Anna Korondi (born 1969) is a Hungarian soprano in opera and concert. She has been an Academic voice teacher at the Hochschule für Musik Hanns Eisler in Berlin from 2013.

== Career ==
Born in Budapest to György Korondi, Korondi first studied voice in Budapest. She continued her studies at the Vienna Conservatory with Margarethe Bence and David Lutz, and graduated with distinction in 1993. She was engaged at the Komische Oper in Berlin from 1993 to 1997, then at the Bonn Opera to 1999. She appeared at the Bavarian State Opera singing the leading role of Adela in the premiere of Aribert Reimann's Bernarda Albas Haus, an opera after Lorca's play La Casa de Bernarda Alba, directed by Harry Kupfer and conducted by Zubin Mehta. She performed at the 2001 Salzburg Festival the role of Adele in Die Fledermaus by Johann Strauss, directed by Hans Neuenfels and conducted by Marc Minkowski. She appeared as Zdenka in Arabella by Richard Strauss at the Bavarian State Opera in 2006. Roles by Mozart have included Ilia in Idomeneo, Susanna in Le nozze di Figaro, Zerlina in Don Giovanni, Servilia in La clemenza di Tito and Pamina in Die Zauberflöte. She also appeared as Nanetty in Verdi's Falstaff, Musetta in Puccini's La bohéme and Valenciennes in Lehar's Die lustige Witwe, among others.

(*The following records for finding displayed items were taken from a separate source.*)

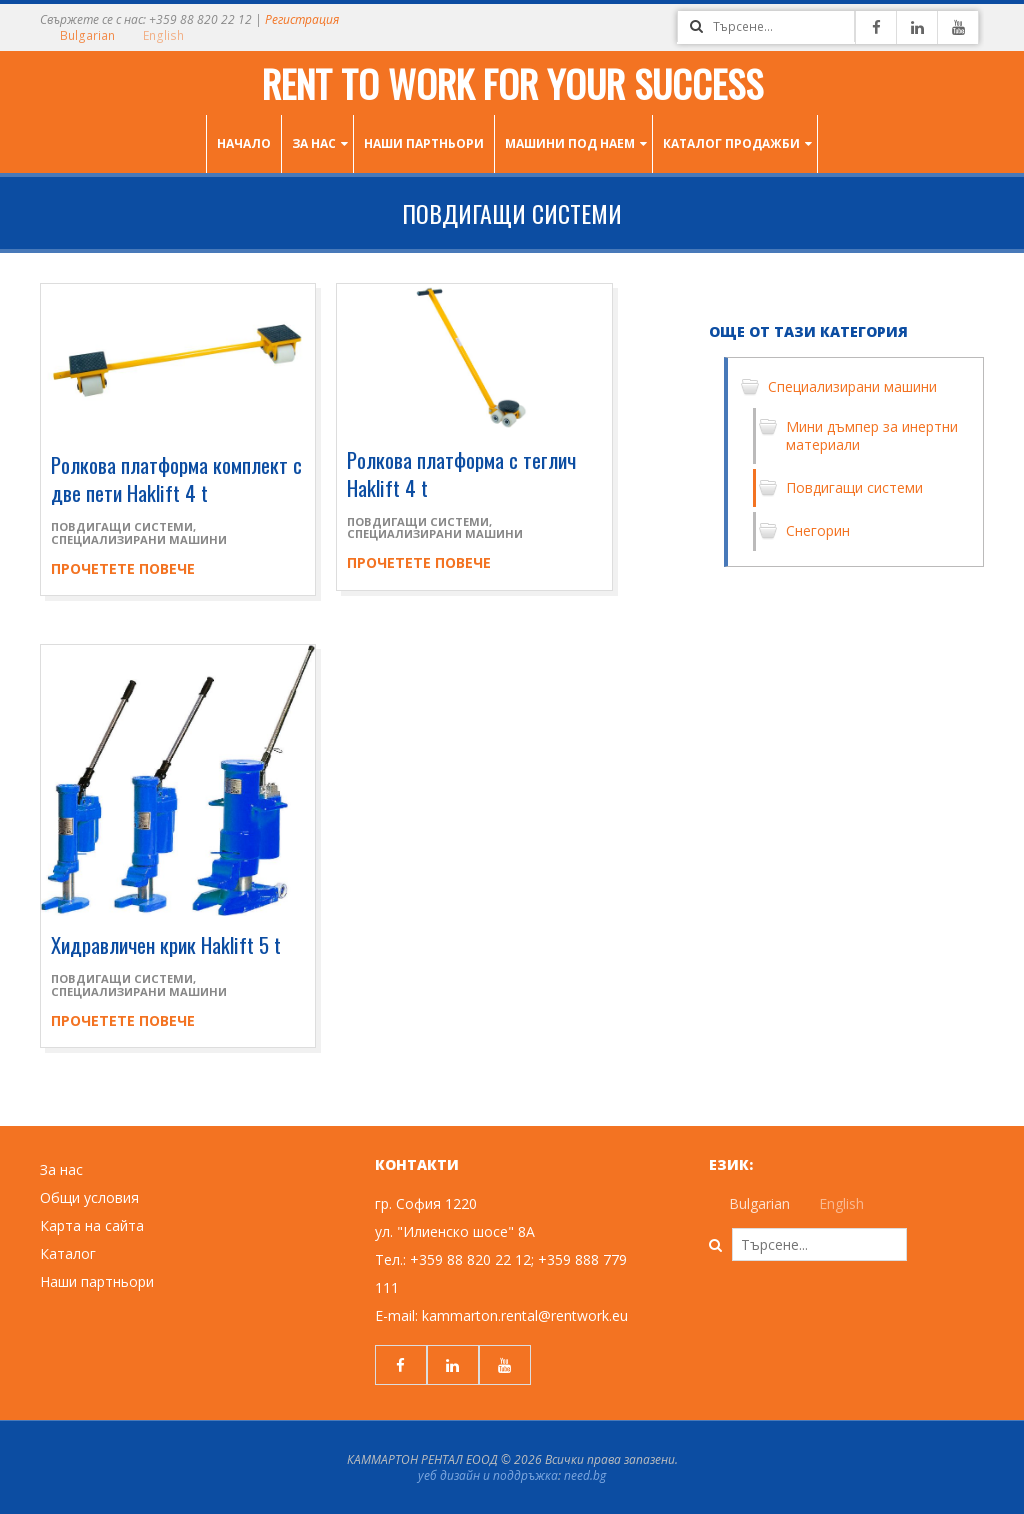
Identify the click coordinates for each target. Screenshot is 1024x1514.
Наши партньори (424, 143)
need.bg (585, 1475)
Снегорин (818, 530)
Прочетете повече (123, 568)
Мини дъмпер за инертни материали (872, 435)
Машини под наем (570, 143)
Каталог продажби (731, 143)
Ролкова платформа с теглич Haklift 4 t (461, 473)
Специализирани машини (139, 539)
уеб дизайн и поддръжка (488, 1475)
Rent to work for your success (512, 83)
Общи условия (89, 1197)
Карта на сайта (92, 1225)
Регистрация (302, 19)
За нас (314, 143)
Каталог (68, 1253)
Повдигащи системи (122, 526)
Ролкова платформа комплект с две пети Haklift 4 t (176, 478)
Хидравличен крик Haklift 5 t (166, 944)
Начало (244, 143)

Korondi appeared at the Bayreuth Festival as a Flower Maiden in Wagner's Parsifal, first in 2004 in the production by Christoph Schlingensief, conducted by Pierre Boulez, then in 2008 in the production by Stefan Herheim.

Korondi won the ARD International Music Competition in 1996. She has been an Academic voice teacher at the Hochschule für Musik Hanns Eisler in Berlin from 2013.